Academic Ranking of World Universities and other rankings
Independently, the 2017 Academic Ranking of World Universities published by the Shanghai Ranking Consultancy that ranks universities' research performance and places a high weightage on the number of Nobel Prizes and Fields Medals won by a university’s alumni and faculty placed NTU 115th worldwide and 2nd in Singapore. NTU president Bertil Andersson had voiced out in 2015 that the ARWU ranking methodology is inherently biased against young universities like NTU. Nevertheless, in the same ranking, ARWU places NTU's engineering faculty at No.2 in the world.
NTU's Nanyang Business School is Singapore's top business school, having ranked 24th worldwide in the 2017 Financial Times Global MBA Rankings. For the 13th straight year, Nanyang Business School has been ranked the best in Singapore by The Economist.
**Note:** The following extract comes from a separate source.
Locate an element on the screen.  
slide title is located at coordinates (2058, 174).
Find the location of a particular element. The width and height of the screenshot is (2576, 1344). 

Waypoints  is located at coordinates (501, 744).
Also, NBS is placed 10th worldwide in the Financial Times' (FT) rankings of the world’s top 100 Executive MBA (EMBA) programmes. Accounting research at NBS is rated 7th in the world and remained No. 1 in Asia by the Brigham Young University (BYU) Accounting Research Rankings released in April 2014. NTU Tan Hun Tong is currently the world's top accounting researcher for the third year running while Clive Lennox is ranked 7th in the world and 2nd in Asia. Notably, Vijay Sethi was voted the world's best business professor as the sole recipient of the prestigious Business Professor of the Year award from The Economist Intelligence Unit (EIU) in March 2013, beating top business professors from Harvard Business School, Wharton Business School and London Business School.